• **SHORT TASK**
Give every line of the rows below as a numbered list, leaving out the blank lines.

• **PROVIDED INFORMATION**

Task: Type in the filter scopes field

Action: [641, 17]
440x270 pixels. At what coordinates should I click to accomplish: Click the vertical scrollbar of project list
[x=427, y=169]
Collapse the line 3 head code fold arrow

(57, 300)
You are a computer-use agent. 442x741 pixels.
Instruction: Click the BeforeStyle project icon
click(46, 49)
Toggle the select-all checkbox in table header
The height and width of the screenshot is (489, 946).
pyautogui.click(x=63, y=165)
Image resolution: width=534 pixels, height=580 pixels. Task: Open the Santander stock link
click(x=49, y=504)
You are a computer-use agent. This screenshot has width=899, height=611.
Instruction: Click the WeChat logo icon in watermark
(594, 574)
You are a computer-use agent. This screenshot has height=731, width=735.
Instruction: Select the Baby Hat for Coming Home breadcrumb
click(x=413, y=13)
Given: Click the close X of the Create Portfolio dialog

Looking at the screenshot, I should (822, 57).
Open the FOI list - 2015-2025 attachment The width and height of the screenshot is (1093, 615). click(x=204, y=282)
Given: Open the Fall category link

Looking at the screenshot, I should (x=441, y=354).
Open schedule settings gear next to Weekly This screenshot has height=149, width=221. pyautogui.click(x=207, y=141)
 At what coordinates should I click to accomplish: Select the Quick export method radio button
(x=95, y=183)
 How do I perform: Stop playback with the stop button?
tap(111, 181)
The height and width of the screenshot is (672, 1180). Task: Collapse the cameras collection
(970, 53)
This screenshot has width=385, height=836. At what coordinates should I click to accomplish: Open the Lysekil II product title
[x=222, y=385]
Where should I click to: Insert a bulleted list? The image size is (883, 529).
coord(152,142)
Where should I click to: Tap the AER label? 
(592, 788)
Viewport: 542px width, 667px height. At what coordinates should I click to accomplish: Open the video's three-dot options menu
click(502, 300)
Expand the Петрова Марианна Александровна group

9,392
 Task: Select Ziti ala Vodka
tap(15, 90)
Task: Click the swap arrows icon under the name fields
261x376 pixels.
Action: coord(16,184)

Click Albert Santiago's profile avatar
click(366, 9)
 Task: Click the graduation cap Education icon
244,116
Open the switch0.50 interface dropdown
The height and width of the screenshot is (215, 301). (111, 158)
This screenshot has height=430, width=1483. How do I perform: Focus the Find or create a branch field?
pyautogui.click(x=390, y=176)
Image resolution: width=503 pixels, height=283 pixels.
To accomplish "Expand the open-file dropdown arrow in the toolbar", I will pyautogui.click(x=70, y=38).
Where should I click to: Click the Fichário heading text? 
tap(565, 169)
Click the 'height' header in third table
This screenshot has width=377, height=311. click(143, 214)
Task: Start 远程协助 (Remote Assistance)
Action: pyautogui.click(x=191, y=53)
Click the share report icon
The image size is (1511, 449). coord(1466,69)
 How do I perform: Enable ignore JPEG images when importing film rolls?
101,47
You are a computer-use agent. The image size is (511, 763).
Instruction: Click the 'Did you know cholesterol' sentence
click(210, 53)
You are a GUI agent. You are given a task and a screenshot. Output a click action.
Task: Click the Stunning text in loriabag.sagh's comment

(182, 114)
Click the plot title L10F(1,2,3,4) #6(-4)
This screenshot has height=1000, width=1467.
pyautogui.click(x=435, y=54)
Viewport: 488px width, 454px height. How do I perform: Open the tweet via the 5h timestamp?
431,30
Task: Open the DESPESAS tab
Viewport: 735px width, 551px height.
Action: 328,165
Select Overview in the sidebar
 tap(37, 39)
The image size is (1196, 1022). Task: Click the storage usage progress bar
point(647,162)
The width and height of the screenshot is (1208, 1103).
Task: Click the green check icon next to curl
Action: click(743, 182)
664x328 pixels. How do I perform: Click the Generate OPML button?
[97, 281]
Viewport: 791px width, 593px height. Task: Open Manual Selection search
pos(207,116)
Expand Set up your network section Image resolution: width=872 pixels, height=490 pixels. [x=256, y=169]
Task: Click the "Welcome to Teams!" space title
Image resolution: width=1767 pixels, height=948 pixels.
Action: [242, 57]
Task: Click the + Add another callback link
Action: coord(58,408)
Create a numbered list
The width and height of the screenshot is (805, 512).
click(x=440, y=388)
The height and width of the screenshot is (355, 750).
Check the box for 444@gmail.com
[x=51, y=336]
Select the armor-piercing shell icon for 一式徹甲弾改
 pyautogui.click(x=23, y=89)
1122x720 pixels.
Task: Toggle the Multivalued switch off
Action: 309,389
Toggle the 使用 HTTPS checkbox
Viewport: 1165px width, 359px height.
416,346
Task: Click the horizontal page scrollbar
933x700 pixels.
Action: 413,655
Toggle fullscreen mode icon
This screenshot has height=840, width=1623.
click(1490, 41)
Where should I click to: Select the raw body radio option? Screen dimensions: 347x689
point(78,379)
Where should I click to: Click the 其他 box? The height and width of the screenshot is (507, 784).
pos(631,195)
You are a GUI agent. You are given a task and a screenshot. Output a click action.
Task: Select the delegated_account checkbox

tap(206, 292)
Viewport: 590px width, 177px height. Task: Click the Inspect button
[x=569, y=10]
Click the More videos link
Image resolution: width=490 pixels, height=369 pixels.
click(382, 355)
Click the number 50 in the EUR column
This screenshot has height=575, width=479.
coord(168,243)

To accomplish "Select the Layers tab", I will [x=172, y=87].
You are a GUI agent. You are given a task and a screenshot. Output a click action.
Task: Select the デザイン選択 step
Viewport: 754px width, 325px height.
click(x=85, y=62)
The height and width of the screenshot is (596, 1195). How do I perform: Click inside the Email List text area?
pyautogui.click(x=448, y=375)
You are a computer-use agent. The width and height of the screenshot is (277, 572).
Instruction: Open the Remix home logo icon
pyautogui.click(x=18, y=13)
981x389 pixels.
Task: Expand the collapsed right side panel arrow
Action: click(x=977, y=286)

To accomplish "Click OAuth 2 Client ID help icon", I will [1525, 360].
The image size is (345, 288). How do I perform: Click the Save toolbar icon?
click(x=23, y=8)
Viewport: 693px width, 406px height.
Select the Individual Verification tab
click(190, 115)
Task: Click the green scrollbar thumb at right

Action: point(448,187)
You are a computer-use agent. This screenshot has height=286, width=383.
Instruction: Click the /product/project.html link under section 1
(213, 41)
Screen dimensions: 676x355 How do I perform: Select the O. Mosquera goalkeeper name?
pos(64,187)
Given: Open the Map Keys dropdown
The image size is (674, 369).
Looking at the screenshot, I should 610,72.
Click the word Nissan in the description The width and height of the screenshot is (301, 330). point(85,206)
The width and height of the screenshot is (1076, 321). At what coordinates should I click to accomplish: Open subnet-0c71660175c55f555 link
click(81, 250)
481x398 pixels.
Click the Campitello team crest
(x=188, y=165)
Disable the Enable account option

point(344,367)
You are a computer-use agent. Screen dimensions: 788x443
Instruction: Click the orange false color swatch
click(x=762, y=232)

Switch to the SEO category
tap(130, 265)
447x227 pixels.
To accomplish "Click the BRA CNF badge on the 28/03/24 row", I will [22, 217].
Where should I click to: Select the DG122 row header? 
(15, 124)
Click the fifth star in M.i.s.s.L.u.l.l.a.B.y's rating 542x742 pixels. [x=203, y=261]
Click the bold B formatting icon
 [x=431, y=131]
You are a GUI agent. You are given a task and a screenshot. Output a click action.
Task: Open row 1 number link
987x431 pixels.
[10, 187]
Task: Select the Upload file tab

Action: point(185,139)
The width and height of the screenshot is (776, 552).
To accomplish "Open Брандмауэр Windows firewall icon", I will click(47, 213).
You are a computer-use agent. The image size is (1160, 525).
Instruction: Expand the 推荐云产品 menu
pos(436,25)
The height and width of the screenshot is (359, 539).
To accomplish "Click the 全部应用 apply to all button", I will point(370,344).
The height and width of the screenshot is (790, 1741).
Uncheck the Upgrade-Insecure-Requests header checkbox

• **RESULT OF THIS EXERCISE**
1. Task: Type in the filter scopes field
2. Action: [641, 17]
3. 440x270 pixels. At what coordinates should I click to accomplish: Click the vertical scrollbar of project list
4. [x=427, y=169]
5. Collapse the line 3 head code fold arrow
6. (57, 300)
7. You are a computer-use agent. 442x741 pixels.
8. Instruction: Click the BeforeStyle project icon
9. click(46, 49)
10. Toggle the select-all checkbox in table header
11. The height and width of the screenshot is (489, 946).
12. pyautogui.click(x=63, y=165)
13. Image resolution: width=534 pixels, height=580 pixels. Task: Open the Santander stock link
14. click(x=49, y=504)
15. You are a computer-use agent. This screenshot has width=899, height=611.
16. Instruction: Click the WeChat logo icon in watermark
17. (594, 574)
18. You are a computer-use agent. This screenshot has height=731, width=735.
19. Instruction: Select the Baby Hat for Coming Home breadcrumb
20. click(x=413, y=13)
21. Given: Click the close X of the Create Portfolio dialog
22. Looking at the screenshot, I should (822, 57).
23. Open the FOI list - 2015-2025 attachment The width and height of the screenshot is (1093, 615). click(x=204, y=282)
24. Given: Open the Fall category link
25. Looking at the screenshot, I should (x=441, y=354).
26. Open schedule settings gear next to Weekly This screenshot has height=149, width=221. pyautogui.click(x=207, y=141)
27.  At what coordinates should I click to accomplish: Select the Quick export method radio button
28. (x=95, y=183)
29.  How do I perform: Stop playback with the stop button?
30. tap(111, 181)
31. The height and width of the screenshot is (672, 1180). Task: Collapse the cameras collection
32. (970, 53)
33. This screenshot has width=385, height=836. At what coordinates should I click to accomplish: Open the Lysekil II product title
34. [x=222, y=385]
35. Where should I click to: Insert a bulleted list? The image size is (883, 529).
36. coord(152,142)
37. Where should I click to: Tap the AER label? 
38. (592, 788)
39. Viewport: 542px width, 667px height. At what coordinates should I click to accomplish: Open the video's three-dot options menu
40. click(502, 300)
41. Expand the Петрова Марианна Александровна group
42. 9,392
43.  Task: Select Ziti ala Vodka
44. tap(15, 90)
45. Task: Click the swap arrows icon under the name fields
46. 261x376 pixels.
47. Action: coord(16,184)
48. Click Albert Santiago's profile avatar
49. click(366, 9)
50.  Task: Click the graduation cap Education icon
51. 244,116
52. Open the switch0.50 interface dropdown
53. The height and width of the screenshot is (215, 301). (111, 158)
54. This screenshot has height=430, width=1483. How do I perform: Focus the Find or create a branch field?
55. pyautogui.click(x=390, y=176)
56. Image resolution: width=503 pixels, height=283 pixels.
57. To accomplish "Expand the open-file dropdown arrow in the toolbar", I will pyautogui.click(x=70, y=38).
58. Where should I click to: Click the Fichário heading text? 
59. tap(565, 169)
60. Click the 'height' header in third table
61. This screenshot has width=377, height=311. click(143, 214)
62. Task: Start 远程协助 (Remote Assistance)
63. Action: pyautogui.click(x=191, y=53)
64. Click the share report icon
65. The image size is (1511, 449). coord(1466,69)
66.  How do I perform: Enable ignore JPEG images when importing film rolls?
67. 101,47
68. You are a computer-use agent. The image size is (511, 763).
69. Instruction: Click the 'Did you know cholesterol' sentence
70. click(210, 53)
71. You are a GUI agent. You are given a task and a screenshot. Output a click action.
72. Task: Click the Stunning text in loriabag.sagh's comment
73. (182, 114)
74. Click the plot title L10F(1,2,3,4) #6(-4)
75. This screenshot has height=1000, width=1467.
76. pyautogui.click(x=435, y=54)
77. Viewport: 488px width, 454px height. How do I perform: Open the tweet via the 5h timestamp?
78. 431,30
79. Task: Open the DESPESAS tab
80. Viewport: 735px width, 551px height.
81. Action: 328,165
82. Select Overview in the sidebar
83.  tap(37, 39)
84. The image size is (1196, 1022). Task: Click the storage usage progress bar
85. point(647,162)
86. The width and height of the screenshot is (1208, 1103).
87. Task: Click the green check icon next to curl
88. Action: click(743, 182)
89. 664x328 pixels. How do I perform: Click the Generate OPML button?
90. [97, 281]
91. Viewport: 791px width, 593px height. Task: Open Manual Selection search
92. pos(207,116)
93. Expand Set up your network section Image resolution: width=872 pixels, height=490 pixels. [x=256, y=169]
94. Task: Click the "Welcome to Teams!" space title
95. Image resolution: width=1767 pixels, height=948 pixels.
96. Action: [242, 57]
97. Task: Click the + Add another callback link
98. Action: coord(58,408)
99. Create a numbered list
100. The width and height of the screenshot is (805, 512).
101. click(x=440, y=388)
102. The height and width of the screenshot is (355, 750).
103. Check the box for 444@gmail.com
104. [x=51, y=336]
105. Select the armor-piercing shell icon for 一式徹甲弾改
106.  pyautogui.click(x=23, y=89)
107. 1122x720 pixels.
108. Task: Toggle the Multivalued switch off
109. Action: 309,389
110. Toggle the 使用 HTTPS checkbox
111. Viewport: 1165px width, 359px height.
112. 416,346
113. Task: Click the horizontal page scrollbar
114. 933x700 pixels.
115. Action: 413,655
116. Toggle fullscreen mode icon
117. This screenshot has height=840, width=1623.
118. click(1490, 41)
119. Where should I click to: Select the raw body radio option? Screen dimensions: 347x689
120. point(78,379)
121. Where should I click to: Click the 其他 box? The height and width of the screenshot is (507, 784).
122. pos(631,195)
123. You are a GUI agent. You are given a task and a screenshot. Output a click action.
124. Task: Select the delegated_account checkbox
125. tap(206, 292)
126. Viewport: 590px width, 177px height. Task: Click the Inspect button
127. [x=569, y=10]
128. Click the More videos link
129. Image resolution: width=490 pixels, height=369 pixels.
130. click(382, 355)
131. Click the number 50 in the EUR column
132. This screenshot has height=575, width=479.
133. coord(168,243)
134. To accomplish "Select the Layers tab", I will [x=172, y=87].
135. You are a GUI agent. You are given a task and a screenshot. Output a click action.
136. Task: Select the デザイン選択 step
137. Viewport: 754px width, 325px height.
138. click(x=85, y=62)
139. The height and width of the screenshot is (596, 1195). How do I perform: Click inside the Email List text area?
140. pyautogui.click(x=448, y=375)
141. You are a computer-use agent. The width and height of the screenshot is (277, 572).
142. Instruction: Open the Remix home logo icon
143. pyautogui.click(x=18, y=13)
144. 981x389 pixels.
145. Task: Expand the collapsed right side panel arrow
146. Action: click(x=977, y=286)
147. To accomplish "Click OAuth 2 Client ID help icon", I will [1525, 360].
148. The image size is (345, 288). How do I perform: Click the Save toolbar icon?
149. click(x=23, y=8)
150. Viewport: 693px width, 406px height.
151. Select the Individual Verification tab
152. click(190, 115)
153. Task: Click the green scrollbar thumb at right
154. Action: point(448,187)
155. You are a computer-use agent. This screenshot has height=286, width=383.
156. Instruction: Click the /product/project.html link under section 1
157. (213, 41)
158. Screen dimensions: 676x355 How do I perform: Select the O. Mosquera goalkeeper name?
159. pos(64,187)
160. Given: Open the Map Keys dropdown
161. The image size is (674, 369).
162. Looking at the screenshot, I should 610,72.
163. Click the word Nissan in the description The width and height of the screenshot is (301, 330). point(85,206)
164. The width and height of the screenshot is (1076, 321). At what coordinates should I click to accomplish: Open subnet-0c71660175c55f555 link
165. click(81, 250)
166. 481x398 pixels.
167. Click the Campitello team crest
168. (x=188, y=165)
169. Disable the Enable account option
170. point(344,367)
171. You are a computer-use agent. Screen dimensions: 788x443
172. Instruction: Click the orange false color swatch
173. click(x=762, y=232)
174. Switch to the SEO category
175. tap(130, 265)
176. 447x227 pixels.
177. To accomplish "Click the BRA CNF badge on the 28/03/24 row", I will [22, 217].
178. Where should I click to: Select the DG122 row header? 
179. (15, 124)
180. Click the fifth star in M.i.s.s.L.u.l.l.a.B.y's rating 542x742 pixels. [x=203, y=261]
181. Click the bold B formatting icon
182.  [x=431, y=131]
183. You are a GUI agent. You are given a task and a screenshot. Output a click action.
184. Task: Open row 1 number link
185. 987x431 pixels.
186. [10, 187]
187. Task: Select the Upload file tab
188. Action: point(185,139)
189. The width and height of the screenshot is (776, 552).
190. To accomplish "Open Брандмауэр Windows firewall icon", I will click(47, 213).
191. You are a computer-use agent. The image size is (1160, 525).
192. Instruction: Expand the 推荐云产品 menu
193. pos(436,25)
194. The height and width of the screenshot is (359, 539).
195. To accomplish "Click the 全部应用 apply to all button", I will point(370,344).
196. The height and width of the screenshot is (790, 1741).
197. Uncheck the Upgrade-Insecure-Requests header checkbox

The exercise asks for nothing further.